Naturally it is dangerous for any nuclear advocat to admit that all problems for a 100% renewable solution have been solved.

Now the industry is heading in the right direktion too.
Thats why we are developing smart grids. We also installed the biggest floating wind turbine.
Thats for real and nothing to go away.
Thats a threat to those people.

20%? Maybe the US is a little lagging behind but in my country we have 65% renewable, no nukes, and even citys that produce more power than they need...150% renewable, no black outs...just money from which they build more capacity, sportarenas, schools and kindergarten.
Of course there is no energy supplier needed there. They even bought back the grid (which was leased to foreign investors via cross boarder l.)

You can see the terrible consequences of renewable energy there. Energy prices are falling and the region has become wealthy and healthy again.

It`s all about small units substituting centralized production, getting jobs to the people, getting rid of emissions and waste. Thats the solution to go for. There is no space for nuclear energy (waste). How should the poor afford it if the power does not come with jobs?

Maybe this is not possible in the US because they have a history of wasting energy.
But what if you convertet village after village, city after city...
Dangerous for monolithic power companys, for sure, but very good for the consumer.
Everything done before (some years ago), everything with renewable energy. Proven stable grid and power supply.
In your scenario that sounds impossible.



Strange you say nuclear people consider both when they try to knock renewables anywhere they can, searching for flaws in technologies they have not even studied properly.
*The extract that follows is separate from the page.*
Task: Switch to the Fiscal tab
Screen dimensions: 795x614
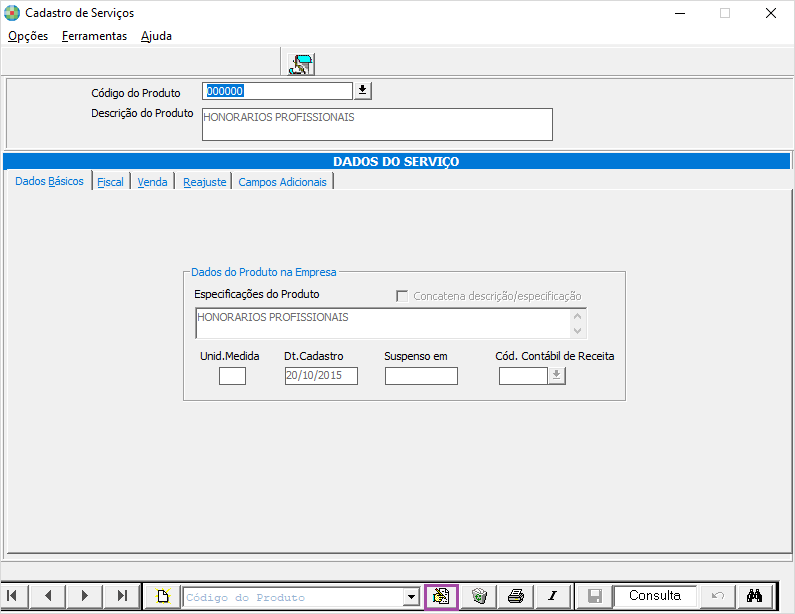Action: click(x=110, y=182)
Thats no science but just opposition to something they have made their mind up about.
You will tell the same about those that support a non nuclear option...yet again not considering the waste problem (which does exist till this date.)
If ther is a breeder developed that can handle some of the waste this would be an option for the existing waste...but todays technology is no option.
There is no fuel needed, you can combine power and heat production for communitys, sell both together because every custommer needs both.

Big centralized companys are not sustainable and won`t have a future in the long run as more and more communitys and individuals get independent. As long as they don`t work together with communitys and offer sustainable solutions.
You can only built a nuke where it would be attractive to run it for at least 20 years...
If the transition to renewable is done in that time frame or if they are just undercutting your prices (eventually grids will get smarter and people can choose wheather th consume at peak time or consume at wind/solar peak when prices are low...) you are in trouble.
Thats exactly the reason why there will be no more nukes built in Germany, even if the would allow it. That the owner wants to run these old plants as long as possible is also understood.

The best informed European polititions, like Dr. Hermann Scheer, support a 100% renewable non nuclear strategie.
Thats why Germany is leading solar technology and a mayor player in windtechnology.
http://www.youtube.com/watch?v=3H3lRTQSJxY

Thats everything without kitegen, future integrated pv and biogas from biomass yet to be developed (like massive algea biomass production which can be used for desalination, aquaculture, fuel, building material,...)

Its your option to look into the nuclear direction. But please don`t call others arrogant.

Anonymous said...

charles,

Sure, you can quote me..

heavyweather -

which country are you referring to when you say you have 65% of your total primary energy supply (or even total electricity supply) coming from renewable sources? Sources would be helpful. (and note - I don't consider hydro relevant here because it is incredibly damaging environmentally and in any case doesn't scale). Ditto for geothermal in places like iceland, which basically lies on top of a volcano.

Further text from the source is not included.